When the multi-scale distance is smaller, we put more weights on those data points.

IDW has the advantage of being intuitive and is popular for its simplicity, computational speed, and good empirical results. We demonstrate the utility of our affinities learned through the multi-scale procedure in imputing missing entries by conducting numerical experiments on different datasets. We compare a simple IDW approach using our multi-scale row and column affinities with the two-directional Laplacian pyramid (2D Pyds) imputation method proposed in Reference [33], which is also a multi-scale approach based on the pairwise distances between rows and columns of the known matrix. We also include in our comparison standard techniques that replace the missing values in each column by its mean (Mean) and replace the missing values by the most frequent value (Freq).

We follow the simulations in Reference [33] and test our methods on two public datasets from the UCI repository (http://archive.ics.uci.edu/ml/datasets). The data are normalized such that each column has mean 0 and standard deviation 1. The mice protein expression data [19] contain expression levels of 77 proteins and a total of 1080 measurements per protein. Each measurement can be considered as an independent sample/mouse. While mice of the same class may have similar protein expression levels, at the same time, similar protein expression levels are likely to be in the same class. The original dataset has many missing values. We extract a smaller, complete dataset X of size M × N = 1000 × 66 from the original data in order to evaluate the results. The voice rehabilitation dataset [37] contains data for 126 patients and 309 features. Each feature corresponds to the application of a speech signal processing algorithm, including wavelet-based, frequency-based, and nonlinear time-series algorithms that aim to objectively characterize the signal. Consequently, there is likely correlation between rows of this dataset as well as between its columns [33].

Tables 1 and 2 summarize the imputation performance measured by the average root mean square errors (RMSE) for 10 replicates of the four methods. Results for 2D Pyds, Mean, and Freq are reported in Reference [33]. IDW refers to the proposed procedure of estimating missing entries by IDW with weights derived from the multi-scale distances. To obtain the multi-scale distances in this example, we set α = 0.5 to emphasize a global structure. The performances are evaluated under different settings with 20%, 50%, and 80% missing entries, respectively. For each mode, each method is repeated 10 times, and each time the missing data locations are chosen at random. The average RMSE for the 10 replicates is computed. We observe that our method outperforms the multi-scale 2D Pyds approach in terms of reconstruction errors. By solving the joint optimization for both rows and columns, this multi-scale distance accounts for the coupling connections found in the data, and thus provides a good formulation of those weights.

TABLE 1.

Root mean square errors (RMSE) for the Mice dataset

% missing IDW 2D Pyds Mean Freq
20% 0.3596 0.381 1.0024 3.0918
50% 0.4392 0.5198 0.9999 3.0890
80% 0.9341 0.7697 1.0028 2.8001

TABLE 2.

Root mean square errors (RMSE) for the voice dataset

% missing IDW 2D Pyds Mean Freq
20% 0.5872 0.7586 0.9952 3.2704
50% 0.6753 0.8207 1.0086 2.9594
80% 0.8840 0.9002 1.0205 2.2059

Note that the simple IDW method can suffer from an underestimation bias when the missing percentage is high, as seen in Table 1 when the missing fraction is 80%. Since missing entries are computed as an average over observed values in IDW, by construction all imputed values will always lie within the range of the observed data.
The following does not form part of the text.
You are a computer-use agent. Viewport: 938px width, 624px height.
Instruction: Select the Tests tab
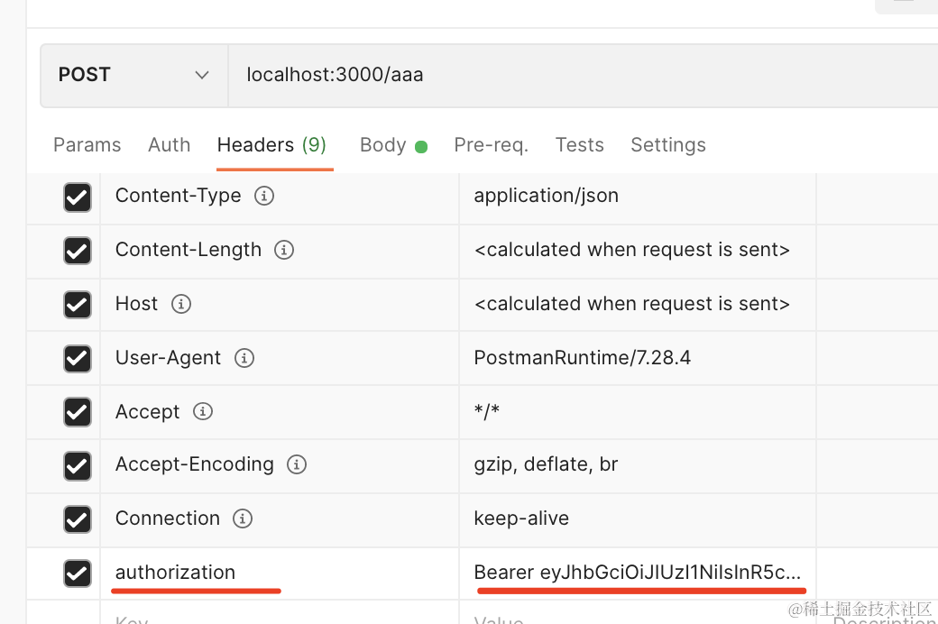(579, 145)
In short, IDW can never impute a value with a magnitude larger than that observed within the data. Despite the intrinsic limitation of IDW, our emphasis here is that once we obtain good affinities, a simple method such as IDW can still have good performance. These affinity weights can also be employed in other more sophisticated imputation methods for future work.

4 |. CLUSTERING

Clustering is the task of dividing a collection of objects into groups so that objects in the same group are more similar to each other than to those in other groups. The quality of clustering relies on the similarity criterion between points. Missing values can complicate the application of clustering algorithms as similarity criteria are usually computed between completely observed data points. To deal with missing values in the context of clustering, it is a common practice to impute the missing values first and then apply the clustering algorithm on the completed data [4].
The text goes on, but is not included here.